Task to complete | Output all records exactly.

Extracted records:
= = = = = = =

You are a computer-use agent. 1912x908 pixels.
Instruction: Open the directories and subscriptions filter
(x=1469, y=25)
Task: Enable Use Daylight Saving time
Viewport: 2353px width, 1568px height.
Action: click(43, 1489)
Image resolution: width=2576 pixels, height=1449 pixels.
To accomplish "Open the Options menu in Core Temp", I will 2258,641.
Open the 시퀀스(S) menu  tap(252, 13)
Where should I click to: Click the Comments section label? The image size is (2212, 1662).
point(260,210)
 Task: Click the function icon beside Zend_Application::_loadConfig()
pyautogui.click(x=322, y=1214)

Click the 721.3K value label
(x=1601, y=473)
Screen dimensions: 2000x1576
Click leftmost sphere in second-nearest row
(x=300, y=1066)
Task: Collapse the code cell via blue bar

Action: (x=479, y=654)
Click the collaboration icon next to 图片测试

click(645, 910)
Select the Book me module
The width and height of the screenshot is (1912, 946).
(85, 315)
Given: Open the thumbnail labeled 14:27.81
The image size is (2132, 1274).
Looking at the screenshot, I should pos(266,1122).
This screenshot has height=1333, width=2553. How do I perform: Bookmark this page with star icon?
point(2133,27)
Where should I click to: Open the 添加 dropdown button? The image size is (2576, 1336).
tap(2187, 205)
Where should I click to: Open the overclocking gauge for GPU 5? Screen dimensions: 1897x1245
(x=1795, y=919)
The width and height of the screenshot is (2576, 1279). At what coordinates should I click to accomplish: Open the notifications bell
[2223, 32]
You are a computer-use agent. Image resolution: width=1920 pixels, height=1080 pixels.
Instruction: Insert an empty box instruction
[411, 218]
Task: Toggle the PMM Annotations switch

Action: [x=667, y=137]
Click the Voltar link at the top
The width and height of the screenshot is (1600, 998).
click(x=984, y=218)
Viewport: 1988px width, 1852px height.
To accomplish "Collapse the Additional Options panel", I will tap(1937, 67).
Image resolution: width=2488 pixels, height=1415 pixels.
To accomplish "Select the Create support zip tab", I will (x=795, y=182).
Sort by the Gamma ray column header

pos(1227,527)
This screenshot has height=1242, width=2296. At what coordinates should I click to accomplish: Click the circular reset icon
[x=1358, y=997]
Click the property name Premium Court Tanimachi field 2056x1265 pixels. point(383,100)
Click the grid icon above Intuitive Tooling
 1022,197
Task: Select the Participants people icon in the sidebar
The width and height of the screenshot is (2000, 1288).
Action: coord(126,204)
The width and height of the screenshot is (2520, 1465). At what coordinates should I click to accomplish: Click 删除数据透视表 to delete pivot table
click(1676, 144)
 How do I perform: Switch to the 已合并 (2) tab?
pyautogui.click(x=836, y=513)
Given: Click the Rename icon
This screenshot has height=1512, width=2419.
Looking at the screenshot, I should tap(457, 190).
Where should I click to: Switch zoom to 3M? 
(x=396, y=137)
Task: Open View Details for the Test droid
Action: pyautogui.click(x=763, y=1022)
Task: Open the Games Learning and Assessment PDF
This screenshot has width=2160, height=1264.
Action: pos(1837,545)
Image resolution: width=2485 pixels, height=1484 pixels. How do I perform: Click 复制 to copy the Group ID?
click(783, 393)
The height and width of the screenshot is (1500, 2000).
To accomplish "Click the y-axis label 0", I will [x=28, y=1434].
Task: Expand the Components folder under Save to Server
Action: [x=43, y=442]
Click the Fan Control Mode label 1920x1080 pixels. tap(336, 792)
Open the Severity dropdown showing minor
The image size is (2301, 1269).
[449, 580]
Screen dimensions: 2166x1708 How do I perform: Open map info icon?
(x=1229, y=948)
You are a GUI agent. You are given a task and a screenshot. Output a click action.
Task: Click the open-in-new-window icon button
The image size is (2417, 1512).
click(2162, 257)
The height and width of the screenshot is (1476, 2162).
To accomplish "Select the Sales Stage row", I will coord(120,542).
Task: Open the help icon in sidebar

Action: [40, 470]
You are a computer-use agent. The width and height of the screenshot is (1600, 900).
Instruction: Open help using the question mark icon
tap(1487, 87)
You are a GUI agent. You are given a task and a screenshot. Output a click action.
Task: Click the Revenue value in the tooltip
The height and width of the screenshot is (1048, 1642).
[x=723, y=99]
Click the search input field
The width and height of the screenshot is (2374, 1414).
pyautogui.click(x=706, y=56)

= = = = = = =

Answer space |
You are a computer-use agent. 1912x908 pixels.
Instruction: Open the directories and subscriptions filter
(x=1469, y=25)
Task: Enable Use Daylight Saving time
Viewport: 2353px width, 1568px height.
Action: click(43, 1489)
Image resolution: width=2576 pixels, height=1449 pixels.
To accomplish "Open the Options menu in Core Temp", I will 2258,641.
Open the 시퀀스(S) menu  tap(252, 13)
Where should I click to: Click the Comments section label? The image size is (2212, 1662).
point(260,210)
 Task: Click the function icon beside Zend_Application::_loadConfig()
pyautogui.click(x=322, y=1214)

Click the 721.3K value label
(x=1601, y=473)
Screen dimensions: 2000x1576
Click leftmost sphere in second-nearest row
(x=300, y=1066)
Task: Collapse the code cell via blue bar

Action: (x=479, y=654)
Click the collaboration icon next to 图片测试

click(645, 910)
Select the Book me module
The width and height of the screenshot is (1912, 946).
(85, 315)
Given: Open the thumbnail labeled 14:27.81
The image size is (2132, 1274).
Looking at the screenshot, I should pos(266,1122).
This screenshot has height=1333, width=2553. How do I perform: Bookmark this page with star icon?
point(2133,27)
Where should I click to: Open the 添加 dropdown button? The image size is (2576, 1336).
tap(2187, 205)
Where should I click to: Open the overclocking gauge for GPU 5? Screen dimensions: 1897x1245
(x=1795, y=919)
The width and height of the screenshot is (2576, 1279). At what coordinates should I click to accomplish: Open the notifications bell
[2223, 32]
You are a computer-use agent. Image resolution: width=1920 pixels, height=1080 pixels.
Instruction: Insert an empty box instruction
[411, 218]
Task: Toggle the PMM Annotations switch

Action: [x=667, y=137]
Click the Voltar link at the top
The width and height of the screenshot is (1600, 998).
click(x=984, y=218)
Viewport: 1988px width, 1852px height.
To accomplish "Collapse the Additional Options panel", I will tap(1937, 67).
Image resolution: width=2488 pixels, height=1415 pixels.
To accomplish "Select the Create support zip tab", I will (x=795, y=182).
Sort by the Gamma ray column header

pos(1227,527)
This screenshot has height=1242, width=2296. At what coordinates should I click to accomplish: Click the circular reset icon
[x=1358, y=997]
Click the property name Premium Court Tanimachi field 2056x1265 pixels. point(383,100)
Click the grid icon above Intuitive Tooling
 1022,197
Task: Select the Participants people icon in the sidebar
The width and height of the screenshot is (2000, 1288).
Action: coord(126,204)
The width and height of the screenshot is (2520, 1465). At what coordinates should I click to accomplish: Click 删除数据透视表 to delete pivot table
click(1676, 144)
 How do I perform: Switch to the 已合并 (2) tab?
pyautogui.click(x=836, y=513)
Given: Click the Rename icon
This screenshot has height=1512, width=2419.
Looking at the screenshot, I should tap(457, 190).
Where should I click to: Switch zoom to 3M? 
(x=396, y=137)
Task: Open View Details for the Test droid
Action: pyautogui.click(x=763, y=1022)
Task: Open the Games Learning and Assessment PDF
This screenshot has width=2160, height=1264.
Action: pos(1837,545)
Image resolution: width=2485 pixels, height=1484 pixels. How do I perform: Click 复制 to copy the Group ID?
click(783, 393)
The height and width of the screenshot is (1500, 2000).
To accomplish "Click the y-axis label 0", I will [x=28, y=1434].
Task: Expand the Components folder under Save to Server
Action: [x=43, y=442]
Click the Fan Control Mode label 1920x1080 pixels. tap(336, 792)
Open the Severity dropdown showing minor
The image size is (2301, 1269).
[449, 580]
Screen dimensions: 2166x1708 How do I perform: Open map info icon?
(x=1229, y=948)
You are a GUI agent. You are given a task and a screenshot. Output a click action.
Task: Click the open-in-new-window icon button
The image size is (2417, 1512).
click(2162, 257)
The height and width of the screenshot is (1476, 2162).
To accomplish "Select the Sales Stage row", I will coord(120,542).
Task: Open the help icon in sidebar

Action: [40, 470]
You are a computer-use agent. The width and height of the screenshot is (1600, 900).
Instruction: Open help using the question mark icon
tap(1487, 87)
You are a GUI agent. You are given a task and a screenshot. Output a click action.
Task: Click the Revenue value in the tooltip
The height and width of the screenshot is (1048, 1642).
[x=723, y=99]
Click the search input field
The width and height of the screenshot is (2374, 1414).
pyautogui.click(x=706, y=56)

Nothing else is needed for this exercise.